• **Work request**:
Copy, from the entries below, each line in which the string "value" appears.

---- Available data

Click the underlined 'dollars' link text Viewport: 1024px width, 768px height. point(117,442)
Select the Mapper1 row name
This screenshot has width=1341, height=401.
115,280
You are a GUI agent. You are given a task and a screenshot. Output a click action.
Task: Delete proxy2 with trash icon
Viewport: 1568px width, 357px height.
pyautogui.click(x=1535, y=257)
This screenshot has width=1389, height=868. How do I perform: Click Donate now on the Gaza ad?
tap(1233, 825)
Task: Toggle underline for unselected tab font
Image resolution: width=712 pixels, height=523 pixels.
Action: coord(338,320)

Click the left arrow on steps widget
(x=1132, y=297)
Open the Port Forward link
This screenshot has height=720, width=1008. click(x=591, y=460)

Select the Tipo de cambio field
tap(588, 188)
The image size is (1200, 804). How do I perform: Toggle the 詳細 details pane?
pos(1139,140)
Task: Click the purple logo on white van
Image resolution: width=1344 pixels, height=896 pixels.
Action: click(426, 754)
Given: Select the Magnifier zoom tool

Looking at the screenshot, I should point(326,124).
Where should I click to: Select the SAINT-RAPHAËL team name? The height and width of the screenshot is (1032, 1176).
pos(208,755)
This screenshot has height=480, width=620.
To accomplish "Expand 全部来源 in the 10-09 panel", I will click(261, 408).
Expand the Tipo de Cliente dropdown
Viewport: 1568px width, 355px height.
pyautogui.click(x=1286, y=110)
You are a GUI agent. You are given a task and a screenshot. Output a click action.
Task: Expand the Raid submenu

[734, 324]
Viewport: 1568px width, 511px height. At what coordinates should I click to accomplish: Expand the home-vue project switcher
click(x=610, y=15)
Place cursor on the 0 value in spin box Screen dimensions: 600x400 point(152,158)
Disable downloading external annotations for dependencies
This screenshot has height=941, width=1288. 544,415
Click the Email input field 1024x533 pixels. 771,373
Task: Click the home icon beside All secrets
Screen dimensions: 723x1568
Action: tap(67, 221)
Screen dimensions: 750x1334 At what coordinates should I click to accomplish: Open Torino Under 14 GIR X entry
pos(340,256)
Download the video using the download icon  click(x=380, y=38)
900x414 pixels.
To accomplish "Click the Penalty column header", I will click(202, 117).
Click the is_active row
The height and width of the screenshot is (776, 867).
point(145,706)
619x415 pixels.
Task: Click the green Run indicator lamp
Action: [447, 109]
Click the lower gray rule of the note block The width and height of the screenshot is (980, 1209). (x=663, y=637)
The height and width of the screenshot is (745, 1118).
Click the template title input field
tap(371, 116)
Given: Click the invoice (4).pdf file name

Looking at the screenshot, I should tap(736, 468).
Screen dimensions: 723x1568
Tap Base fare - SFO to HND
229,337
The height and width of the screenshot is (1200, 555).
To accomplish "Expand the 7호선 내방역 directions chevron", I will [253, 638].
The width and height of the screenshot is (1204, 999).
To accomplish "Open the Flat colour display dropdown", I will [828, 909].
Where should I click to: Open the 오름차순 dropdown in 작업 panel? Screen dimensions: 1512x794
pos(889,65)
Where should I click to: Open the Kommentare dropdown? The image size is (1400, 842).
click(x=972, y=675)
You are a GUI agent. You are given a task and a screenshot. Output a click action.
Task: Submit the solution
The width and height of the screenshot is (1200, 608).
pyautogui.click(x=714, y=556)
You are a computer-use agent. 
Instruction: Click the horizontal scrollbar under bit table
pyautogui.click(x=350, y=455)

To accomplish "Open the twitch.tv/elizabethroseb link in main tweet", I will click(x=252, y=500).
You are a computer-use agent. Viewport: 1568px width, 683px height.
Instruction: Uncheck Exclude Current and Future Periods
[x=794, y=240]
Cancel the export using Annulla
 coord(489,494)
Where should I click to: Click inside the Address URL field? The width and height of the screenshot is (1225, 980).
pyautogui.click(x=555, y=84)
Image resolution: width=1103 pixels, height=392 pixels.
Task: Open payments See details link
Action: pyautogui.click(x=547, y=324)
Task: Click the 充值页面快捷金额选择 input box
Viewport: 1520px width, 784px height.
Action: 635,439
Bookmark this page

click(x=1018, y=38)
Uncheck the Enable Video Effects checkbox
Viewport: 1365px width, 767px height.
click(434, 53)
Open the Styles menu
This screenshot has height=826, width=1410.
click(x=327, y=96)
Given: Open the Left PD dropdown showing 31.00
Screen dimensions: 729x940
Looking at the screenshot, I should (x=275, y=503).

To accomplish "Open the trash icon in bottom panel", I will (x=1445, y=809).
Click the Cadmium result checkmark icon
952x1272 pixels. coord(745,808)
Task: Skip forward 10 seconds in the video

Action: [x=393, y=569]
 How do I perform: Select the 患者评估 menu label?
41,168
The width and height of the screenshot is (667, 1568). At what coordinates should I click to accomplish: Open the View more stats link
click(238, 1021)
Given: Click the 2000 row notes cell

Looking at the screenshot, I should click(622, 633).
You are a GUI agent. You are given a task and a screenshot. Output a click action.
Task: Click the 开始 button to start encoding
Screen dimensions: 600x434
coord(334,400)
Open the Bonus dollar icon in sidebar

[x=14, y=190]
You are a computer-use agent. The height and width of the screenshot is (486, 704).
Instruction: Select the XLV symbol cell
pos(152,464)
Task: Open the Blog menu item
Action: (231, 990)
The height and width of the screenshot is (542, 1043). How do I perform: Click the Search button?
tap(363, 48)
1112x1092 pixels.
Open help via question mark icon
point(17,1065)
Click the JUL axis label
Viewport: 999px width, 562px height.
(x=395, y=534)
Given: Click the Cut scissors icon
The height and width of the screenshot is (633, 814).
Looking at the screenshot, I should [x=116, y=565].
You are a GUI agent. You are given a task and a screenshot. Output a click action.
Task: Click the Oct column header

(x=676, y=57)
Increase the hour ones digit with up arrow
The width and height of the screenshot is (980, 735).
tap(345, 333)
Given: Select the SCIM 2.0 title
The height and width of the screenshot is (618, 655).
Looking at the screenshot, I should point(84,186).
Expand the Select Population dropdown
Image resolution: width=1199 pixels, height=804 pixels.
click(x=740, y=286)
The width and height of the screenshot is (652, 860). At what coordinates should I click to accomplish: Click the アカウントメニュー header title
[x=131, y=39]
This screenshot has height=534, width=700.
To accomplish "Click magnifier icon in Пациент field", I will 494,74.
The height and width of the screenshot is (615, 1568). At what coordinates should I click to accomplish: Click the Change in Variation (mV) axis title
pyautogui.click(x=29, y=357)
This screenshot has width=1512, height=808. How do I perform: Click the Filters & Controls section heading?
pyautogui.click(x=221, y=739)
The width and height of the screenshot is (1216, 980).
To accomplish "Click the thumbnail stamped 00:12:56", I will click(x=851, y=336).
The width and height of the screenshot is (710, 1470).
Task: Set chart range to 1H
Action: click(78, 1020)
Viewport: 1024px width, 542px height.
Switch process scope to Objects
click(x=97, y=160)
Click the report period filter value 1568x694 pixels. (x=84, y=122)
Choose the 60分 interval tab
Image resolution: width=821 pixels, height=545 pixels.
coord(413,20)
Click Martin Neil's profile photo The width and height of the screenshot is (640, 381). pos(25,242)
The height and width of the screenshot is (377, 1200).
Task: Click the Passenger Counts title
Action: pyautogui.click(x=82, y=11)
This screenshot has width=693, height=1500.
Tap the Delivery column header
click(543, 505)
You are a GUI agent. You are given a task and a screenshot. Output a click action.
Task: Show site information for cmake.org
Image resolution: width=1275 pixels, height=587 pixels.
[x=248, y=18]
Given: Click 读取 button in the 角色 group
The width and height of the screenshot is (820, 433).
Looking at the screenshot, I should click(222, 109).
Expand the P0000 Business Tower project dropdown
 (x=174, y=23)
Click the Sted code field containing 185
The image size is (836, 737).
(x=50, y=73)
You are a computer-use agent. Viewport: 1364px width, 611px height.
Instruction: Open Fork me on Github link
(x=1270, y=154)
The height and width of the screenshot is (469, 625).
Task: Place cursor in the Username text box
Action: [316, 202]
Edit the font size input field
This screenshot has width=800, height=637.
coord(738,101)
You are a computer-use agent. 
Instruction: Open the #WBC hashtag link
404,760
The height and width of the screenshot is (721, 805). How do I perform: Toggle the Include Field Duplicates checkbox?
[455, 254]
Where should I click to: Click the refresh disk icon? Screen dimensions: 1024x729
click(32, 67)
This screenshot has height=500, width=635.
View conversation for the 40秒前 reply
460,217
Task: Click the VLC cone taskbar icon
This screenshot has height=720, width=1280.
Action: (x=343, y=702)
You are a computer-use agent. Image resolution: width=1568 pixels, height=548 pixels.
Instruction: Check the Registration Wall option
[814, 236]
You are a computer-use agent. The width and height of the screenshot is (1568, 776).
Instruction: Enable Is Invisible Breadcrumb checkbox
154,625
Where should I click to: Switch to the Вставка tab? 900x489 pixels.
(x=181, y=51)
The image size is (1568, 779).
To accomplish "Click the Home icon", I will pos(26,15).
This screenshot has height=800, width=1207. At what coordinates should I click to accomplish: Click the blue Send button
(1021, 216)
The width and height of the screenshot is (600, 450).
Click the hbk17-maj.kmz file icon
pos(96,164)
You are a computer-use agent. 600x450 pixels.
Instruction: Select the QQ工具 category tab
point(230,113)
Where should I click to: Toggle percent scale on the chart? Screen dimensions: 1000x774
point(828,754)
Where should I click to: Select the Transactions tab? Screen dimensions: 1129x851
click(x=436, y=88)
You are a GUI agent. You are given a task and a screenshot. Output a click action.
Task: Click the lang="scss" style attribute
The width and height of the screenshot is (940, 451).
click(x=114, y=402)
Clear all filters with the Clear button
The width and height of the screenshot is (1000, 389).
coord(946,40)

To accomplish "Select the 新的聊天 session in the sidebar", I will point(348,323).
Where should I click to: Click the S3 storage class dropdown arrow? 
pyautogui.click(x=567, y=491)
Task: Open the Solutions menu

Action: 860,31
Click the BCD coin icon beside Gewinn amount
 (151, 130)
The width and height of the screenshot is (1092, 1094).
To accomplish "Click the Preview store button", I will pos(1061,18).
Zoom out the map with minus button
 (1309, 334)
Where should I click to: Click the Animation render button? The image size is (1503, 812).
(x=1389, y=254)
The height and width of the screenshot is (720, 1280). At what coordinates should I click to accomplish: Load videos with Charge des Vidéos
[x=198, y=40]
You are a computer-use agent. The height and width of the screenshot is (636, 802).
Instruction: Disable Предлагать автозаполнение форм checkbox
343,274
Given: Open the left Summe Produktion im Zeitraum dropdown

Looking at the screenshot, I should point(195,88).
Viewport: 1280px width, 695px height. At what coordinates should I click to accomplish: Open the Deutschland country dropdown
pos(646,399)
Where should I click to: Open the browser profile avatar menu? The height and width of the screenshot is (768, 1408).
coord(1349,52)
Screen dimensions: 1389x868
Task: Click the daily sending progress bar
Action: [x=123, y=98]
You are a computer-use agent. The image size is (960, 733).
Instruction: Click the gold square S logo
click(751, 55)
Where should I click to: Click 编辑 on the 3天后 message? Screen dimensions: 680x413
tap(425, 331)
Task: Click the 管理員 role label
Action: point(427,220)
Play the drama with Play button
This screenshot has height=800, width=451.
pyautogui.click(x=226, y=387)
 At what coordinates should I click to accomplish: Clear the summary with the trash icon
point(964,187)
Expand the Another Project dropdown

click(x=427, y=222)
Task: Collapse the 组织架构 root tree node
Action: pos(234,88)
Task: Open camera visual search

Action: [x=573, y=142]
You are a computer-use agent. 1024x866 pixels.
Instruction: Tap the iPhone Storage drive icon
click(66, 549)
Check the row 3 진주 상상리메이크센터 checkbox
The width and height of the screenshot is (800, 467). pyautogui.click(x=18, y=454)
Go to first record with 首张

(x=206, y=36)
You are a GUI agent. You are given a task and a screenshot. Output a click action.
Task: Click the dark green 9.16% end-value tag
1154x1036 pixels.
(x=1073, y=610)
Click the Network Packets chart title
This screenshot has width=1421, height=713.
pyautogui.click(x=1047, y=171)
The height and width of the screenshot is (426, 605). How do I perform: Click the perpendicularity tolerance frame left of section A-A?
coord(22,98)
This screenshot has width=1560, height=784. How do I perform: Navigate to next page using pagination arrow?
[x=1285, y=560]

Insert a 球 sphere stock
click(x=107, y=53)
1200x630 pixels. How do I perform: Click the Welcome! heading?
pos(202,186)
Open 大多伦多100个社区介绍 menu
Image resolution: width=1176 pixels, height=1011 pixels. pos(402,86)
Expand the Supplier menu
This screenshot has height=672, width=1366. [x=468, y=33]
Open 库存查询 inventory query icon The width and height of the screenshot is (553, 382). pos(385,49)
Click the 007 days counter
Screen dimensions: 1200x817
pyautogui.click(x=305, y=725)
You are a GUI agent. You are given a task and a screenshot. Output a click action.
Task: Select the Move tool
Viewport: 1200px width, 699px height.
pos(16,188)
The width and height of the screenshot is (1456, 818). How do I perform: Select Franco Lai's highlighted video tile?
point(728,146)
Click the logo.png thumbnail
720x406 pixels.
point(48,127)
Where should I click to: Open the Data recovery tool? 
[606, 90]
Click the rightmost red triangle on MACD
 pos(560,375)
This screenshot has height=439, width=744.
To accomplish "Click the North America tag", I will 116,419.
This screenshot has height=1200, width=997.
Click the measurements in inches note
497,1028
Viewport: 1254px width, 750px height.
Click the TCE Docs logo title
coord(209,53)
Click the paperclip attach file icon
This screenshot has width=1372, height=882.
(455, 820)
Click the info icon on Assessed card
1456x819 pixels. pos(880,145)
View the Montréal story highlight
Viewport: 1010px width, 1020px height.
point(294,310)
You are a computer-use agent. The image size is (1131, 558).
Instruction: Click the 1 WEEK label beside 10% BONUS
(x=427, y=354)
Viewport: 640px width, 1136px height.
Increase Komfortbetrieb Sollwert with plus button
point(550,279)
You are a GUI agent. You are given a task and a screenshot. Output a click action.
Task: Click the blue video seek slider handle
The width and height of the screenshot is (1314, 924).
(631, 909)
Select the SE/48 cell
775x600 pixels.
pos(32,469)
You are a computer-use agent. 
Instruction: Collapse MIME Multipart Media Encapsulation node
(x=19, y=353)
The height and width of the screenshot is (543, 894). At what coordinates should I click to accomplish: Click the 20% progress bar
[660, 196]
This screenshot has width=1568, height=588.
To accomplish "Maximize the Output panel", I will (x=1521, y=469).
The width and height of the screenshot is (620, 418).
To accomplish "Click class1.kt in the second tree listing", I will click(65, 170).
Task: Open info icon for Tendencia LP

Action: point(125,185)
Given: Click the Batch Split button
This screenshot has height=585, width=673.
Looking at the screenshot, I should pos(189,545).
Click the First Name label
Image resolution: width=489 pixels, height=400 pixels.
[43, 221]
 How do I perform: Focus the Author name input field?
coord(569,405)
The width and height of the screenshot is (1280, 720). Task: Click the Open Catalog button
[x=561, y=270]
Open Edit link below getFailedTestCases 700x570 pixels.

--------

• **Solution to this exercise**:
Place cursor on the 0 value in spin box Screen dimensions: 600x400 point(152,158)
Click the report period filter value 1568x694 pixels. (x=84, y=122)
Task: Click the dark green 9.16% end-value tag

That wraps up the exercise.